Discussões políticas sobre o aparelhamento da Defesa Civil do Estado e investimentos para combater desastres naturais em 2024 tomam conta do noticiário e serão pautas para os próximos meses.

Há também o fato de que o atual governador do Estado, Eduardo Leite, alterou quase 500 pontos do código ambiental do Rio Grande do Sul, no que ele chamou de modernização, já que, segundo ele, as atualizações trariam “um melhor equilíbrio entre a proteção ambiental e o desenvolvimento socioeconômico”.

Dentre os pontos mais criticados nesta atualização, estão: aprovação de projetos sem análise prévia por nenhum técnico, apenas contando com a boa-fé dos empresários; flexibilização da proteção ao Pampa e da lei que trata da construção de barragens e reservatórios de água dentro de áreas de proteção ambiental; supressão de trechos que proibiam corte de árvores como figueiras, corticeiras e algarrobos; e desaparecimento de itens que regulamentavam o manejo de florestas nativas.

Impacto das mudanças climáticas na região

Priscila Lima explica sobre o relatório do Painel Intergovernamental sobre Mudanças Climáticas (IPCC), divulgado em 2022, que diz, categoricamente, que o ser humano é um dos responsáveis pelas mudanças climáticas, e adverte sobre impactos irreversíveis

“Quando a gente pensa no cenário de mudanças climáticas, essa área (sul do Brasil) está sendo projetada como uma área onde nós teremos mais calor e principalmente o aumento de eventos extremos relacionados à questão hídrica”, finaliza.

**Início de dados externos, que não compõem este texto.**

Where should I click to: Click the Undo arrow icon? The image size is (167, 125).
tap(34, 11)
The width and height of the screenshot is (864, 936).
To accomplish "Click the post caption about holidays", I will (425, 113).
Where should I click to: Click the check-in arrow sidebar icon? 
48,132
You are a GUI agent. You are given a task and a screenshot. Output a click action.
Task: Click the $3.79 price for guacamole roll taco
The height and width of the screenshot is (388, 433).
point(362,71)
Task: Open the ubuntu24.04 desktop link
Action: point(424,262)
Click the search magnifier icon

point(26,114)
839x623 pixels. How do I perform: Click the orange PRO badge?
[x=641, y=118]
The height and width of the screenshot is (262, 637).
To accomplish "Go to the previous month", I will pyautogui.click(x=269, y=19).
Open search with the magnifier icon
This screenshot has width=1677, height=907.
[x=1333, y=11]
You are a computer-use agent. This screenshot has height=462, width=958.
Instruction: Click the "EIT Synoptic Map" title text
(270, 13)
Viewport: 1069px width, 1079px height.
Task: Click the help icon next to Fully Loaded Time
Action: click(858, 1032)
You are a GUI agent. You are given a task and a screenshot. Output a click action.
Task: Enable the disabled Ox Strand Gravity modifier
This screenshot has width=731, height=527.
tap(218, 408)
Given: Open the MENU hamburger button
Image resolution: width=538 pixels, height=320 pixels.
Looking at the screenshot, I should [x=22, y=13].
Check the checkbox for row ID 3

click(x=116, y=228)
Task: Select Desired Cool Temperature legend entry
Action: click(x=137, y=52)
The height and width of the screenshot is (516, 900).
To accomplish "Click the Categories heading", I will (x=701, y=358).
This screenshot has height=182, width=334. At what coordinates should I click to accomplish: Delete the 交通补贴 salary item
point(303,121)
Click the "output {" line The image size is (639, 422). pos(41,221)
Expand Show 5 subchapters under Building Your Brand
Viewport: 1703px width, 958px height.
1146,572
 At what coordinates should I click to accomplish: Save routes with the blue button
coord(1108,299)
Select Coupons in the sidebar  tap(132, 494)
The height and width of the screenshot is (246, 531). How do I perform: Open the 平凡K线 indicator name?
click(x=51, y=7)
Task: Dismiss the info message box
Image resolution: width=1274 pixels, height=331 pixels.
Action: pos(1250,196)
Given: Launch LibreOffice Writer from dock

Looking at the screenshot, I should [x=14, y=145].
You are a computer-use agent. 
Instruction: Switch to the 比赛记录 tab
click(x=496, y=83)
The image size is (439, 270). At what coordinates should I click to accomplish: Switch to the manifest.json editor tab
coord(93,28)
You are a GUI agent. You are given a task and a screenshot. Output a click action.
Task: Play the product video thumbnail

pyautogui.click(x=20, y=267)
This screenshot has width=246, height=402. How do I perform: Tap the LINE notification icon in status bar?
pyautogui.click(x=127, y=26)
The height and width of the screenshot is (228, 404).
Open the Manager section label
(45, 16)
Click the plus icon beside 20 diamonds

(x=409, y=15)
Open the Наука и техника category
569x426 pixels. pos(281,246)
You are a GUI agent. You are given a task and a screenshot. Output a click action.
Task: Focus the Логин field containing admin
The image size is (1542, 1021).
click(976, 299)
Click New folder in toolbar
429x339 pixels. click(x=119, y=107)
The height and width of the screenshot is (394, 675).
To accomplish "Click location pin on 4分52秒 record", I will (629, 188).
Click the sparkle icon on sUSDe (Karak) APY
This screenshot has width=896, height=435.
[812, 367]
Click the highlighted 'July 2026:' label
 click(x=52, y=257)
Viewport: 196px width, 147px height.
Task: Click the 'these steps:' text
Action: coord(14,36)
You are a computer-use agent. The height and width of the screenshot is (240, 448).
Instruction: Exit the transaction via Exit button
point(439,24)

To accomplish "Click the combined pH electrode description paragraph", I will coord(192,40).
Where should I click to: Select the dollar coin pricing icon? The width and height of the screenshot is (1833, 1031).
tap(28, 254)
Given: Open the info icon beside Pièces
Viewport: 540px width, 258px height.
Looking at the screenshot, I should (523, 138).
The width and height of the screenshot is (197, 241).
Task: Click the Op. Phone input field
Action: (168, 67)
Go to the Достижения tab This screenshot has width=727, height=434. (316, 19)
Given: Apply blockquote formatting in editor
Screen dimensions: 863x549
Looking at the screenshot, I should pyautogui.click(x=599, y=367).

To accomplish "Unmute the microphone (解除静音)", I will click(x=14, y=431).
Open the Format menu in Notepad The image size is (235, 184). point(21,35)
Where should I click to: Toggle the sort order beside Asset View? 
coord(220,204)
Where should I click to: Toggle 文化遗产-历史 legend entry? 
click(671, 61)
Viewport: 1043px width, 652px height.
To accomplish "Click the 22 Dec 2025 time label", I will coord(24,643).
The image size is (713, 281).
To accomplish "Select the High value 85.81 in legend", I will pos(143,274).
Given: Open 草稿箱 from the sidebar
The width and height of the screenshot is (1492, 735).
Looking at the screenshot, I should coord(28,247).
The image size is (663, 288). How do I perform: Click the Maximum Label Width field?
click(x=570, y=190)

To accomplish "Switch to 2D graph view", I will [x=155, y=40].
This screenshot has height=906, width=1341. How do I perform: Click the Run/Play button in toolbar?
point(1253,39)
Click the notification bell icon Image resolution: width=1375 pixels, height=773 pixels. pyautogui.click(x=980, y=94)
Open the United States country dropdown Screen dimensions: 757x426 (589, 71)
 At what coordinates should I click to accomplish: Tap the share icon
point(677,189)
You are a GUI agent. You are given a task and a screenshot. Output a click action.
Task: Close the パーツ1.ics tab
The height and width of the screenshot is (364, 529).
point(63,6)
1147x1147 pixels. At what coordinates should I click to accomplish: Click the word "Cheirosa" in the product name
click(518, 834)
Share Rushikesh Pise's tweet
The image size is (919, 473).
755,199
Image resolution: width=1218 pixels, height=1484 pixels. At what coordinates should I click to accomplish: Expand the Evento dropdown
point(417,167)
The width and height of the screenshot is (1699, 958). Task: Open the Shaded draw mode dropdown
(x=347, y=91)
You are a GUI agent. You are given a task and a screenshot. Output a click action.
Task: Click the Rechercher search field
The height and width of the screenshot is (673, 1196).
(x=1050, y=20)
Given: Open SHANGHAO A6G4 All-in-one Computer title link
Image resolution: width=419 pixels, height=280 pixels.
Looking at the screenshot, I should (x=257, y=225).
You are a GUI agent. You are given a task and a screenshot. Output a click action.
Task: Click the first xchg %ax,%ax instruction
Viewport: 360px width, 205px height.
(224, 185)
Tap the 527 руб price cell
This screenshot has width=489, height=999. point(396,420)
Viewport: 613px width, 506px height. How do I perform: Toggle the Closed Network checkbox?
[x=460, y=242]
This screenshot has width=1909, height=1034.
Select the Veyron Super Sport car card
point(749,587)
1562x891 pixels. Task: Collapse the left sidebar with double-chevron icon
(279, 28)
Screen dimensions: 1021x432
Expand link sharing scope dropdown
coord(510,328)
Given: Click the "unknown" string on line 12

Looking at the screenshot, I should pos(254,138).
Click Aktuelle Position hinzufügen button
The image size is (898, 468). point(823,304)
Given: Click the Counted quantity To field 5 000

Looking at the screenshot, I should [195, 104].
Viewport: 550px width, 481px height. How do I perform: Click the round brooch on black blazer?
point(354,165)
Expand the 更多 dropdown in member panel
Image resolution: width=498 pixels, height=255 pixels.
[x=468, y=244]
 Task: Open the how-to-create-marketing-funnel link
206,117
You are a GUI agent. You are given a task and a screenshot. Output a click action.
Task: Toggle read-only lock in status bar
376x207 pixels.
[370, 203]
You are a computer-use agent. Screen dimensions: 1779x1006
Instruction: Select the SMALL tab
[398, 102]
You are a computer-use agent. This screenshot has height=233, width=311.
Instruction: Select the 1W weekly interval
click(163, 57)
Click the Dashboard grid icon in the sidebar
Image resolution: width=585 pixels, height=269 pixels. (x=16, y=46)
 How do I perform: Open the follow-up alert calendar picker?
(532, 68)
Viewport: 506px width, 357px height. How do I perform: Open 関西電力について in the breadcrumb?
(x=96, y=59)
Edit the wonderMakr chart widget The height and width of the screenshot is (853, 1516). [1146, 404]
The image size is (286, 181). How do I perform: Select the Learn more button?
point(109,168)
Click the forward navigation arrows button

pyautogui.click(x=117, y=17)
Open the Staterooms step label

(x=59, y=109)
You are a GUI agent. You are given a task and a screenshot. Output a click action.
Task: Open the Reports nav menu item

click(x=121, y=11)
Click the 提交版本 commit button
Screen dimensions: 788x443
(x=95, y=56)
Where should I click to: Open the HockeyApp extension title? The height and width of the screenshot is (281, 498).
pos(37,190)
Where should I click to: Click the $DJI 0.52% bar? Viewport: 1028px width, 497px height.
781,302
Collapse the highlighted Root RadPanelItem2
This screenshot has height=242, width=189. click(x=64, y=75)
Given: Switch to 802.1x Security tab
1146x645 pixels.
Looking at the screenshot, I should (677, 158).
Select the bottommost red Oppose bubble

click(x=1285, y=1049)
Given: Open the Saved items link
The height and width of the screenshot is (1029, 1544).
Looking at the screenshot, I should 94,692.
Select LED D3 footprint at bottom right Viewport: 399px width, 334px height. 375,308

A dengue, citada acima, é um dos pontos citados, já que o aumento da temperatura do planeta pode causar o aumento da proliferação de mosquitos. O aumento no número de casos de problemas que afetam a saúde mental dos humanos também é citado no relatório como um ponto que tem relação com as mudanças climáticas, e isso pode impactar também a população gaúcha.

Medidas preventivas para o futuro

“A essência do da prevenção é conseguir ver o processo. Você tem que anteceder o processo, tem que saber o quanto que vai chover, tem que saber quais são as estruturas geológicas, como é o solo da região, como é o relevo da região, como a bacia hidrográfica funciona, quanto de água que essa bacia suporta, qual é o limite para que haja um transbordamento ou não. O primeiro passo é ler a realidade”, pontua a professora.

Dentre as medidas preventivas listadas pela professora estão ampliar a rede de monitoramento pluviométrico, algo que o Governo do Estado já fez, comprando um radar meteorológico mais moderno, mas que ainda não começou a operar e tem previsão de início de atuação no segundo semestre.

Além disso, ela cita a criação de um sistema de modelagem hidrodinâmica, um sistema de sinalização para a comunidade e educar a população sobre como agir em situações de risco. “Não adianta que o governador, que o secretário, que o pesquisador da UFRGS, saiba (as previsões sobre o tempo), se essa informação não chegar para a população. Ela precisa chegar também para quem vive no Rio Grande do Sul”. 

“Precisa ter um sistema de sinalização para a comunidade, uma educação para situação de risco, para que, quando falar ‘olha vai chover muito em Porto Alegre’, ou então ‘vai chover muito na cabeceira dos rios, Porto Alegre vai passar por uma inundação, vocês precisam sair de tais pontos’. As pessoas precisam saber como elas saem, para onde elas vão. Precisa ter essa organização”, raciocina a professora sobre o futuro.